As February progresses, winter is beginning to loosen its grip a day at a time, and random good-weather days are allowing anglers to catch limits of fish.

One of the best bets currently is Lake Wylie, where persistent crappie anglers are experiencing good results.

"We've been catching a good many crappie at Wylie," said guide Jerry Neeley of Jerry's Guide Service.

The problem catching limits every time out has been caused by intermittent rains that muddy the lake and make finding fish difficult, because crappie prefer clear-to-slightly-stained water.

 

"Last Saturday, we caught 53 crappie, but that was an unusual day," said Neeley, who said the 8- to 10-inch fish all came from brush piles and under docks in 18 to 20 feet of water in Mill Creek and Crowder's Creek. "We've been fishing mostly on the South Carolina side of the lake.

 

"We'd pick up three to four fish per brush pile," Neeley said. "The key to good fishing for crappie right now is when they pull water; that keeps the water pretty clear."

 

Neeley is using crappie jigs tipped with minnows or naked jigs to shoot underneath docks.

 

Earlier last week, Neeley trolled near the mouth of Mill Creek.

 

"I put out 12 rods and trolled 1/16-ounce jigs tipped with crappie minnows in 12 feet of water," he said. "I had to run the trolling motor .9 to 1 mph to keep my jigs and minnows eight to 10 feet deep and above the dingy water because that's where crappie were suspended."

 

However, the catch wasn't all crappie as the first two bites produced 13-pound channel catfish.

 

"Then.
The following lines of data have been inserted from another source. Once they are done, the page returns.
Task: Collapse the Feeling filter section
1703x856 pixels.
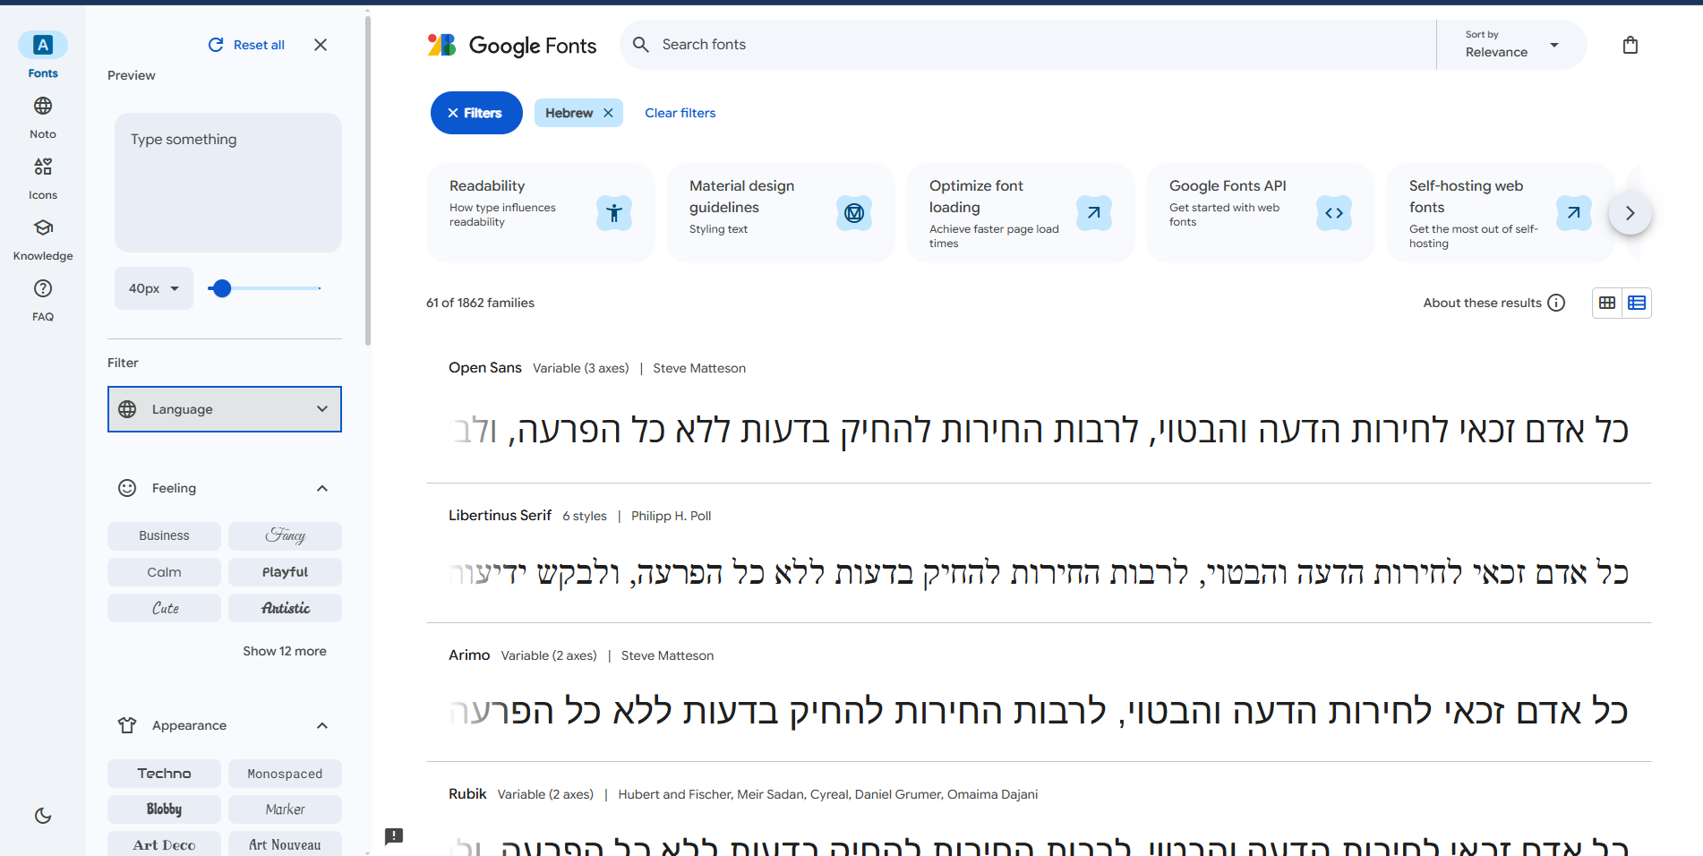Action: pyautogui.click(x=321, y=487)
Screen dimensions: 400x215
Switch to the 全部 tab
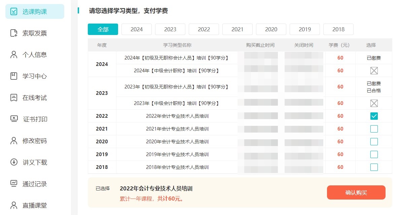103,29
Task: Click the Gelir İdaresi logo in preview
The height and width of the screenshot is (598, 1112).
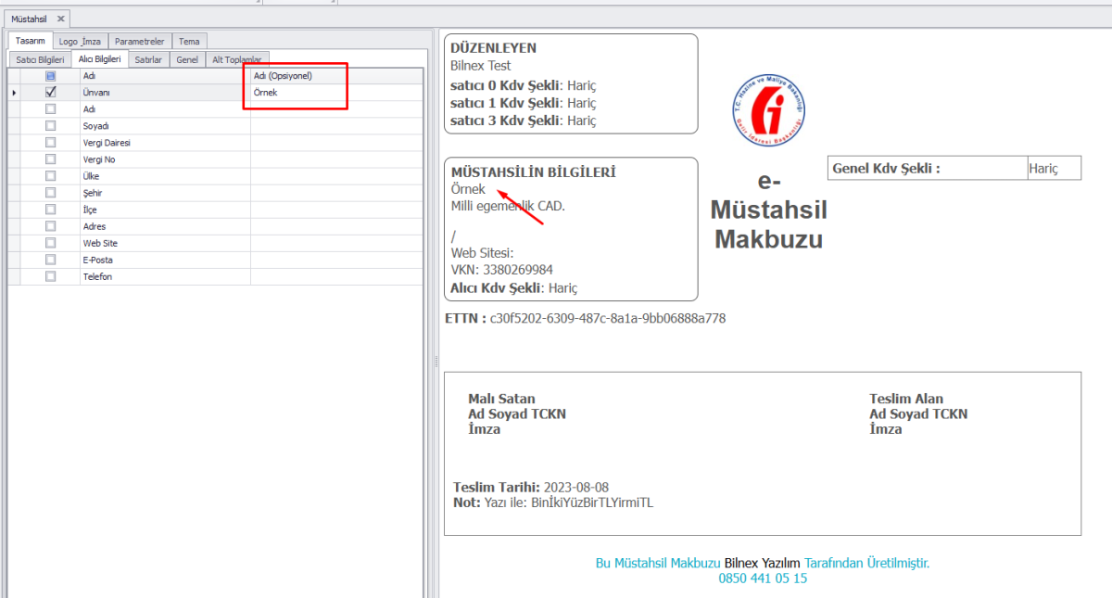Action: [768, 109]
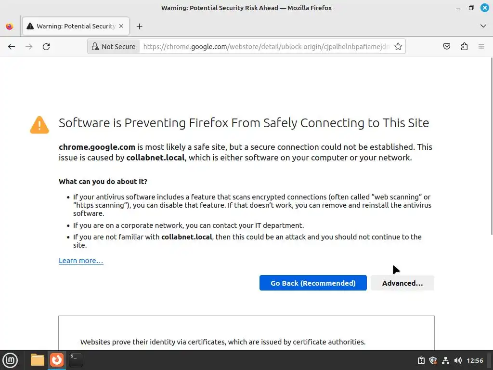Reload the current page
The height and width of the screenshot is (370, 493).
tap(46, 47)
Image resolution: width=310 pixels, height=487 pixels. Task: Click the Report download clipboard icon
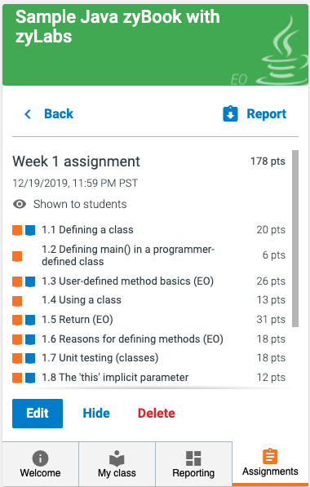[x=230, y=114]
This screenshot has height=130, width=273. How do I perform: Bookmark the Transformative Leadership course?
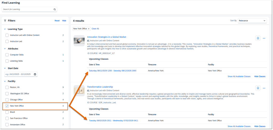click(x=258, y=88)
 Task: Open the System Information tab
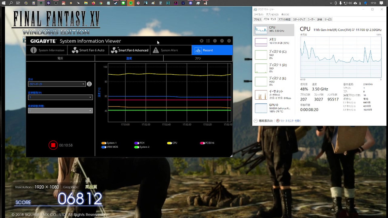47,50
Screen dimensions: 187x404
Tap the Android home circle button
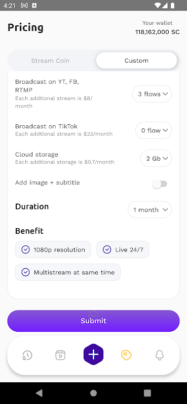[x=93, y=393]
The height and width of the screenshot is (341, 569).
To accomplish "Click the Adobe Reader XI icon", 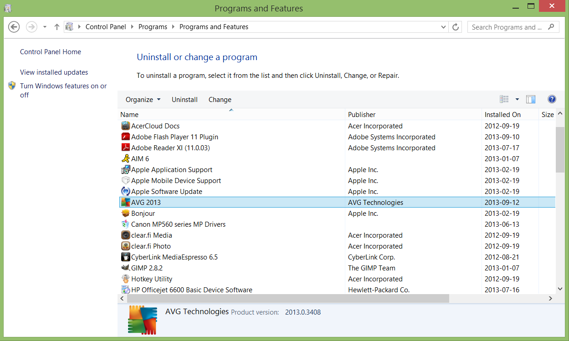I will [126, 148].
I trolled a little shallower, and we caught five largemouth bass, the biggest one 5 ½ pounds, so I reeled up the jigs and minnows a little more and we caught three 18-inch crappie, then three 17 inches long," he said. "Those were 2 ½-pound crappie, really big ones for Wylie."

 

Neeley said one of his friends recently fished the mouth of a creek near the Wylie Dam with a trolling rig and only used No. 2 Aberdeen hooks with split shot and bare minnows and had an excellent day.

 "He said he caught a limit of big crappie," Neeley said. "You don't catch them like that often, especially when the water's 48 degrees, but those crappie have got to eat some time, and if you can be out there and get on them, you can have some fun."